Ele foi condenado por homicídio doloso com três agravantes:

  • Motivo torpe: no caso, a motivação teria sido o fim do namoro deles;
  • Emprego de meio cruel: pois o Mizael atirou em partes vitais do corpo da Mércia;
  • E impossibilidade de defesa da vítima;

Ele foi levado pro presídio Romão Gomes, que é uma cadeia exclusiva para policiais militares.

Em 2014, o SBT fez uma entrevista com ele: de camisa laranja e calça bege, o Mizael estava preso a cerca de um ano e contou que a prisão era muito sofrimento para ele, principalmente por conta da distância da família.

Uma reportagem do G1 de 2022, afirmava que Mizael e Evandro cumpriam pena em Tremembé. Então, acredito que, em algum momento dos últimos anos, eles foram transferidos para lá.

Em 2022, o Mizael foi expulso da polícia e teve o porte de arma cassado. Em 2023, foi expulso da OAB e perdeu o direito de atuar como advogado.

No mesmo ano, em 2023, ele conseguiu a liberdade: 

Ele progrediu a pena dele para o regime aberto. Ou seja, agora, ele cumpre pena fora da cadeia e, à noite, tem que dormir em um lugar específico da Justiça. Mas, no estado de São Paulo, parece que não existe esse tal lugar específico; não tem nenhuma unidade. Então, na prática, Mizael voltou pra casa. 

Ele está solto. Só tem que respeitar algumas regras: que normalmente são cumprir as horas combinadas com a Justiça de entrar e sair no trabalho, não sair de casa nas folgas dele, não sair da cidade e sempre informar e justificar suas atividades.

Já Evandro, por sua vez, foi condenado a 18 anos de cadeia por homicídio doloso. Em 2018, cinco anos depois, ele conseguiu o semiaberto, podendo trabalhar fora da prisão e tendo saídas temporárias em dias festivos. 

Já em 2022, ele também progrediu pro regime aberto.

A família da Mércia sofre até hoje. O irmão dela, o Márcio, acabou entrando para a política — hoje ele é deputado estadual por São Paulo. E ele afirma que, desde a morte da Mércia, houve no país um avanço muito importante nos instrumentos de proteção às mulheres. Ele mesmo é autor de leis que fortalecem essa rede no estado de São Paulo.
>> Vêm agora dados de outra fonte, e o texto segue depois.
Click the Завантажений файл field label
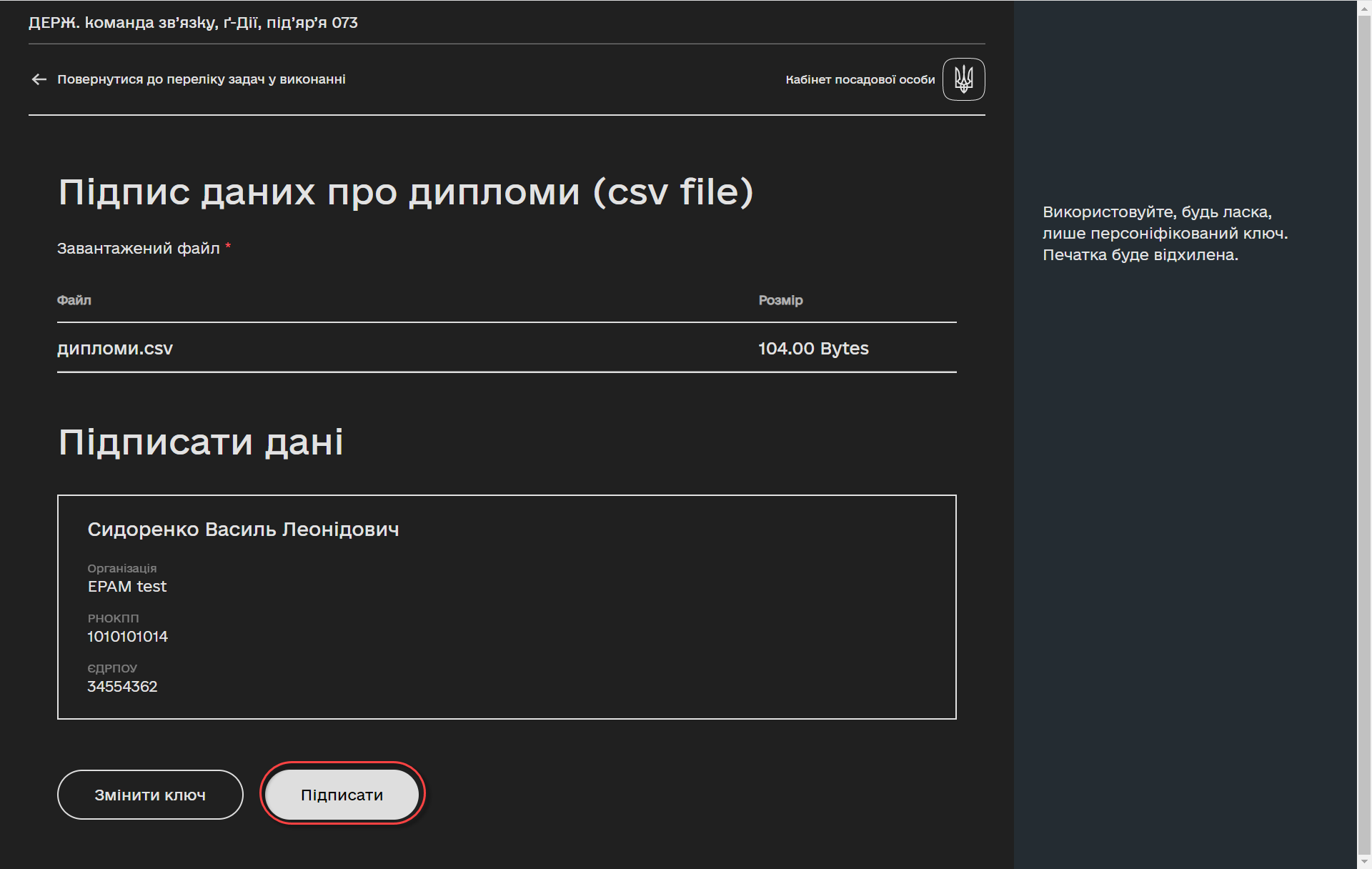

Em entrevistas, ele também fez algumas acusações contra Mizael… Eu não sei se elas são verdade, só que Márcio tem afirmado que, atualmente, em 2025, Mizael estaria solto, exercendo ilegalmente a advocacia. 

Ainda afirmou que Mizael teria começado a se relacionar com uma mulher casada, convencido ela a se separar do marido, e ameaçado o (agora ex) marido para pressionar ele pela venda de um imóvel deles.

Mizael e Evandro negam qualquer envolvimento no assassinato da Mércia, e o Mizael também negas essas acusações feitas atualmente pelo Márcio — tanto que ele processou o Márcio por danos morais. O processo está em andamento na Justiça.